The new case, under investigation by the U.S. Attorneys Office in the District of Columbia, involves a news story disclosing the CIA’s foiling of an Al-Qaeda plot in Yemen to blow up an airliner with an improved version of the so-called “underwear bomb.” Apparently, the CIA had an agent or agents embedded in the Al-Qaeda group. The AP did not immediately report the story as events were unfolding, at the request of the administration, which cited national security concerns. But the news agency released the story after hearing the White House planned to discuss the case publicly. That would seem to override any arguments of national security.

In fact, the national security argument seems to be questionable in the six pending cases as well, all of which were widely reported in press accounts and/or in books. While officials’ obsession with secrecy has occasionally shaken public confidence in the government, the republic has not yet crumbled from the efforts of a free press.

And that is the overriding issue here — not the CIA’s, FBI’s, or any other secrecy-obsessed agency’s ability to do its job, but the constitutionally protected right of a free and unfettered press to do its job of informing the citizens. Make no mistake, when a powerful government agency, without notice or opportunity to challenge in court, seizes a wide swath of journalists’ files or, in this case, phone records, it can have a chilling effect on the press and the public.

The files seized came from AP phone lines in various bureaus, including Washington, D.C. and New York as well as in the Capitol. As the AP pointed out in response to the seizures, the records provided a list of everyone the reporters or editors had talked to over a two-month period. If there is any more effective way of convincing people not to talk to reporters than removing the assurance of confidentiality, I don’t know it. A free press cannot operate as intended if the subjects of its stories can gain access to the possible source of the information reported.

In this case, the Justice Department apparently did not even have to justify the records seizures, and they came only after the department, by its own admission, had interviewed several hundred people and reviewed thousands of other files. In other words, it had nothing to go on, so it decided to go on a fishing expedition at AP offices.

The president is claiming no knowledge of the Justice Department’s actions in this case, which could well be true. It is also irrelevant. What matters is that high-level officials in the nation’s top law-enforcement agency felt justified in going after reporters’ records with no attempt at due process — no need to prove that the convenient “national security” argument had merit. The more citizens of a country surrender their rights to protection from unreasonable searches, seizures, wire-tappings, detentions, or door-bustings, the less secure they make themselves.

There is no telling how people in power will use that power in the future.
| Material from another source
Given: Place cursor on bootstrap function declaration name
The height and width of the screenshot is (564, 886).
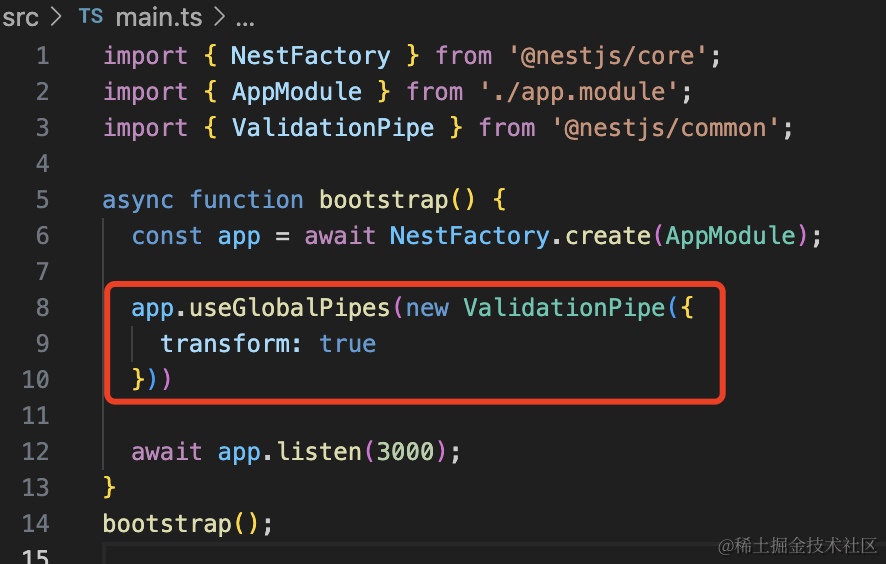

That’s why laws should protect the most vulnerable, not the most powerful. Those in power have tremendous resources at their disposal to do what is necessary to protect the citizenry without abusing their power at the expense of the citizenry.

In this case, Obama has asked U.S. Sen. Chuck Schumer, Democrat of New York, to reintroduce a media shield bill that went nowhere four years ago. It would further protect journalists who refuse to disclose confidential sources and would enable news agencies to ask a federal judge to deny requests for access to phone records.
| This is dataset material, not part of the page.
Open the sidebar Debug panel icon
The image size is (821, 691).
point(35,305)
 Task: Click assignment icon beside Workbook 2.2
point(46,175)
That would at least give the press a fighting chance against heavy-handed “investigation” by government agencies. But a president who promised an open government and has instead authorized increased secret snooping on United States citizens has an obligation to do much more. Far too much behavior in the Obama administration has been justified as necessary for national security. A free and unfettered citizenry and press are the best evidence of a secure nation.